Your instructions –
Only the line containing "Alle producten (532, 2299)" and those after it, up to the end of the records below, are to be set down, exactly as written.

BEGIN

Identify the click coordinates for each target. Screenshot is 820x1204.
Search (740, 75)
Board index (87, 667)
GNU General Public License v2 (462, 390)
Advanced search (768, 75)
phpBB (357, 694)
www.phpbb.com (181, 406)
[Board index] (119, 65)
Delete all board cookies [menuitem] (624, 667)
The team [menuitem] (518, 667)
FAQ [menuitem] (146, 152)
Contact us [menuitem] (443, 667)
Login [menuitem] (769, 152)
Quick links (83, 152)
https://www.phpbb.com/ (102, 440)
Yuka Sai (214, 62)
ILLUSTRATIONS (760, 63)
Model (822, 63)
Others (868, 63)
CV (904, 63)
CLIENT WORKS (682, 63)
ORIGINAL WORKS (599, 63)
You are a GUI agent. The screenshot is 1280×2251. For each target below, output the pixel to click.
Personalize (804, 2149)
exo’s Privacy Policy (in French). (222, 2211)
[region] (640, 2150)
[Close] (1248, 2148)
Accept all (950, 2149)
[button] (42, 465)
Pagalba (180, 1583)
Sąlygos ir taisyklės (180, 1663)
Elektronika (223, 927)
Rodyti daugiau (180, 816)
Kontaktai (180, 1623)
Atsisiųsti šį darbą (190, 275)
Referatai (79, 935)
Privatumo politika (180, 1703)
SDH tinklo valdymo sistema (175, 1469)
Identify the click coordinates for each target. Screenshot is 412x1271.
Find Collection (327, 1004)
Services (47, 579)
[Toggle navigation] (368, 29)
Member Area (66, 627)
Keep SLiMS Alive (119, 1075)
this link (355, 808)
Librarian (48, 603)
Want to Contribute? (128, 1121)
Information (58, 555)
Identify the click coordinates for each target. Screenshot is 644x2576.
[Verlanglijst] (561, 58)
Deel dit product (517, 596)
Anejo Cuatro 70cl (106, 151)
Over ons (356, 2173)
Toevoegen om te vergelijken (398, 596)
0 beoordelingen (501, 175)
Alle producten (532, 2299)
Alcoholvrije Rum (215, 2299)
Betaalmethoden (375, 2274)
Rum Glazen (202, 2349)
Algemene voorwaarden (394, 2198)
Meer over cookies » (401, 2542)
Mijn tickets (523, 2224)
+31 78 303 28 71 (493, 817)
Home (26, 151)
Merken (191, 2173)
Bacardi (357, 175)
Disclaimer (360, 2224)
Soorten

END

Expected answer –
Alle producten (532, 2299)
Alcoholvrije Rum (215, 2299)
Betaalmethoden (375, 2274)
Rum Glazen (202, 2349)
Algemene voorwaarden (394, 2198)
Meer over cookies » (401, 2542)
Mijn tickets (523, 2224)
+31 78 303 28 71 (493, 817)
Home (26, 151)
Merken (191, 2173)
Bacardi (357, 175)
Disclaimer (360, 2224)
Soorten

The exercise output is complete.